- Mount Shaka Location within Japan

Highest point
- Prominence: 1,230 m (4,040 ft)
- Coordinates: 33°11′15″N 130°53′20″E﻿ / ﻿33.18750°N 130.88889°E

Naming
- Native name: 釈迦岳 (Japanese)

Geography
- Location: Hita, Ōita Prefecture and Yame, Fukuoka Prefecture
- Country: Japan

= Mount Shaka =

Mountain in Fukuoka Prefecture, Japan

Mount Shaka (釈迦岳, Shaka-dake), located in Hita, Ōita Prefecture and Yame, Fukuoka Prefecture, Japan, is the highest mountain in Fukuoka Prefecture, with a summit elevation of 1,230 m (4,035 ft 5 in). Although Fugen-dake is the highest peak of the mountain with a summit elevation of 1,231 m (4,038 ft 9 in), Honshaka, a peak located at the border of the two prefectures, is what is commonly referred to as Mount Shaka.

== Overview ==
The mountain summit has a large flat top and the Emperor Keikō Monument. The south side of the summit is a vertical cliff that goes down all the way to the valley.

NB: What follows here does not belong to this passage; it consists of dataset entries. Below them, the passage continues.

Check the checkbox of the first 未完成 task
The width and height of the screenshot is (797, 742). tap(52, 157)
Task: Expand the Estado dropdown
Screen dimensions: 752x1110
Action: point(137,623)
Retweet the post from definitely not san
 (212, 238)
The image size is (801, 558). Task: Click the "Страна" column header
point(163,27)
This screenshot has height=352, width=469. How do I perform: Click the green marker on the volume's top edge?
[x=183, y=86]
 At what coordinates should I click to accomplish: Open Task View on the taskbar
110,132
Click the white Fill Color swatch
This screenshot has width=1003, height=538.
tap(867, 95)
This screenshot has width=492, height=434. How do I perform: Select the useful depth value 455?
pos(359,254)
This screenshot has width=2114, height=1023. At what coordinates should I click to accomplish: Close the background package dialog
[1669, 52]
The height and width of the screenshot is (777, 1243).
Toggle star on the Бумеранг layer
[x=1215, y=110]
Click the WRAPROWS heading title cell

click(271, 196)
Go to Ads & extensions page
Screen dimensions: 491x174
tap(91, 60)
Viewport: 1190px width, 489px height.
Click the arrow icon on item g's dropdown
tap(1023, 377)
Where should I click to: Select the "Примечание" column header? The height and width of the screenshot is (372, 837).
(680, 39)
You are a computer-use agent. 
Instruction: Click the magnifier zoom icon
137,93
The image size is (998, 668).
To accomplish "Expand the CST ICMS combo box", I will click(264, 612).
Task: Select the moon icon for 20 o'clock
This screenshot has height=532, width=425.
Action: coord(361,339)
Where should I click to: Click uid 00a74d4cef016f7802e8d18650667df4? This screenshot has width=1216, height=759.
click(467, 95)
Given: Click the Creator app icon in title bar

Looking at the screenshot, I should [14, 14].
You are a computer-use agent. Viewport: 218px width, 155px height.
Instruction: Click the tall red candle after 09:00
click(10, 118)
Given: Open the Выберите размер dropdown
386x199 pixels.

From the summit, it is possible to see Mount Kujū, Mount Hane, Mount Aso in Kumamoto Prefecture, and as far as Ariake Sea on the west side of Kyushu.

The Fugen-dake peak of the mountain, in Ōita Prefecture, is connected with a road and has a radome.

== Mountain climbing ==
The Shaka-dake Gozen-dake Jūsō Course is a 7.4 km (4.6 mi) climbing course that takes about 4 hours and 40 minutes to finish.